We all have little ‘nightmare scenarios’ that play out in our heads. For the last three or four years, through the process of writing ‘Ninja’, through its’ release and subsequent re-release, one of those nightmares for me has been receiving a 1-star amazon review. Scrutiny and judgement isn’t something anyone likes. You can grow a thicker skin (so they tell me) but no one is totally immune from feeling a little bruised by such things. For about a month in 2012, such was my crippling fear of receiving a 1-star amazon review, that I nearly didn’t let ‘Ninja’ out into the world to play at all. I was clinging on to my creation, wondering whether it should just be given safely to friends and acquaintances who will treat it nicely and only give criticism as polite metaphor.
Well, today I finally received the 1-star amazon review. I logged on and there it was. Well, first I saw the 5 stars of my ‘average rating’ beaten down to 4 and a half and from that moment I knew something must have been rotten in the state of Luxembourg. And, by the way, it’s amazing to me too that I focus on that missing half rather than on those big shiny 4 and a half – glass 95% full or 5% empty, eh?
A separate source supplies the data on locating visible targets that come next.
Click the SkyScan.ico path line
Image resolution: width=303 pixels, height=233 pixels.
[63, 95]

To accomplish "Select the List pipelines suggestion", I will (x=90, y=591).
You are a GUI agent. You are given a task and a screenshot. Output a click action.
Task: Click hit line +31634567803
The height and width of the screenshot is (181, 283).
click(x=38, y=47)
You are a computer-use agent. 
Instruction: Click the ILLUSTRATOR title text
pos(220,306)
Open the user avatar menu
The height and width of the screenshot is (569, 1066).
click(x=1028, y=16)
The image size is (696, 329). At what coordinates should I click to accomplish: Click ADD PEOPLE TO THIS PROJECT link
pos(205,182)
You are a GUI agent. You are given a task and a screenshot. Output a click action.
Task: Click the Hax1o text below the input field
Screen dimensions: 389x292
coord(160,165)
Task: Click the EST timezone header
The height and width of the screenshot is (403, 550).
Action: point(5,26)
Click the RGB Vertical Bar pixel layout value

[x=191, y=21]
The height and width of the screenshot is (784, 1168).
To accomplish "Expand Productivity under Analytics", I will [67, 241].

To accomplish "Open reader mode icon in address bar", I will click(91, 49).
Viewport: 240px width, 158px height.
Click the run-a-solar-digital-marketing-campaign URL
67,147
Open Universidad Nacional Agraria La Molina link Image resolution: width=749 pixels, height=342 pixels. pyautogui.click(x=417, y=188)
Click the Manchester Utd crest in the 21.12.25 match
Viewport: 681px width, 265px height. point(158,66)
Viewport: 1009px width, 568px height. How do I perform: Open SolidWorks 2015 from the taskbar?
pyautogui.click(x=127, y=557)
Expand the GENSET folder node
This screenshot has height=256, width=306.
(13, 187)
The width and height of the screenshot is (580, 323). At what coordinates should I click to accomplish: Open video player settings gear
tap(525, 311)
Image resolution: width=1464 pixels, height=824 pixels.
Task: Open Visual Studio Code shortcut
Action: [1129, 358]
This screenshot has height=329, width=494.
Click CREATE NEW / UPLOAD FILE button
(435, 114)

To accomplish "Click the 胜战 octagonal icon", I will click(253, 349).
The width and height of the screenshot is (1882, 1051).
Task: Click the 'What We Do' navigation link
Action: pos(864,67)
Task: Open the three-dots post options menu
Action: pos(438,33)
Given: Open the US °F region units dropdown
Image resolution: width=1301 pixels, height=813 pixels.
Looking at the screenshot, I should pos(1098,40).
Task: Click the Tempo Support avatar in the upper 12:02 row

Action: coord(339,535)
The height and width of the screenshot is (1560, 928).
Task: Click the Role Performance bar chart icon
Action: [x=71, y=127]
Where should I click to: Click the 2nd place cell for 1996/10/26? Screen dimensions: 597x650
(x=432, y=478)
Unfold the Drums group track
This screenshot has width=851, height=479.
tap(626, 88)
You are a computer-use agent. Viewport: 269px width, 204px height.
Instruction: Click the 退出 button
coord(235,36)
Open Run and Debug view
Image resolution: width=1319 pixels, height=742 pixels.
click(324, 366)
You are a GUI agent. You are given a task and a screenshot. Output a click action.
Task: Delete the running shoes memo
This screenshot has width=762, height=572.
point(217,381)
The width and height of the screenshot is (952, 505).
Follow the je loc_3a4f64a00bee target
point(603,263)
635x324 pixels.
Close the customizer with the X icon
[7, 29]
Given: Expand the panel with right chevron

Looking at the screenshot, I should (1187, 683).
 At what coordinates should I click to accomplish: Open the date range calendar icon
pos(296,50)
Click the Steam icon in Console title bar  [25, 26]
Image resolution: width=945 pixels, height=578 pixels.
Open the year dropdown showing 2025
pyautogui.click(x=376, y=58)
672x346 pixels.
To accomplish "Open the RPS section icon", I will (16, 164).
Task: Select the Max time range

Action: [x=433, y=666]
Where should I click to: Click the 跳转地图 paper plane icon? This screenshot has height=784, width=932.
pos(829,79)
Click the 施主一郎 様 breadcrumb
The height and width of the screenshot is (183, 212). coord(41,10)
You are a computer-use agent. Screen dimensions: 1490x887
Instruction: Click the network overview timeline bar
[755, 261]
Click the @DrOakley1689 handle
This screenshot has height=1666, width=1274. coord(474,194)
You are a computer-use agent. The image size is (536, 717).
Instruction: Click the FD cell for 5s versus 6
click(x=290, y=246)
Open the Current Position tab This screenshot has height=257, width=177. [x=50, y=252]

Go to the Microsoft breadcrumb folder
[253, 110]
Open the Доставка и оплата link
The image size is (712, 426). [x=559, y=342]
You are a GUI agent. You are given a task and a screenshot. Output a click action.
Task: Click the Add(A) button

So I read the review. My heart raced very slightly. Something I loved and cared for and nurtured and put out into the world hoping it would make a difference, just beaten down and rejected. Ridiculed as worthless. Ouch.
And then I remembered.
We don’t need everyone to love what we do. We don’t even need most people to love it (although thankfully, loads of people write lovely things in emails and on reviews that I absolutely never take for granted and that absolutely always make my day when I read them). I remembered the words of my coach, Rasheed Ogunlaru, who got my through my 1-star meltdown a couple of years ago by simply saying “don’t write for the people who might hate it, write for the people who might love it”. And in fact, as Seth Godin and others have said, if you don’t have any 1-star reviews you’re not doing anything important or different enough.
And here’s the real lesson. I read the 1 star review – the thing I’d dreaded for years, remember – and then I just got up and made a cup of tea. A lovely cup of tea. Nothing crashed around me, the world kept spinning and I felt kind of liberated. It felt like some sort of strange rites of passage. And then when I got back to my desk and continued writing my second book, I did so for the people who gave ‘Ninja’ 5 stars. And I tried harder so that those that gave it 4 stars will give the next one 5. And so that maybe those that gave it a 3 star review will give the next one a 4 or even a 5. But the 1-star folks? It’s nice to finally know for sure that trying to please them doesn’t matter at all.
We don’t need everyone in life to give us 5 stars. Art and opinion and ideas wouldn’t be interesting to us if they didn’t polarise. Guinness wouldn’t be Guinness if it was everyone’s favourite drink. And in the same way, my mini rites of passage has freed me from any lingering responsibility I felt I had to try and fill the 5% of the glass that was empty.
Let me whisper this new little secret in your ear and then leave you a silence so that you can contemplate the vastness of its implication: you don’t need to please everyone.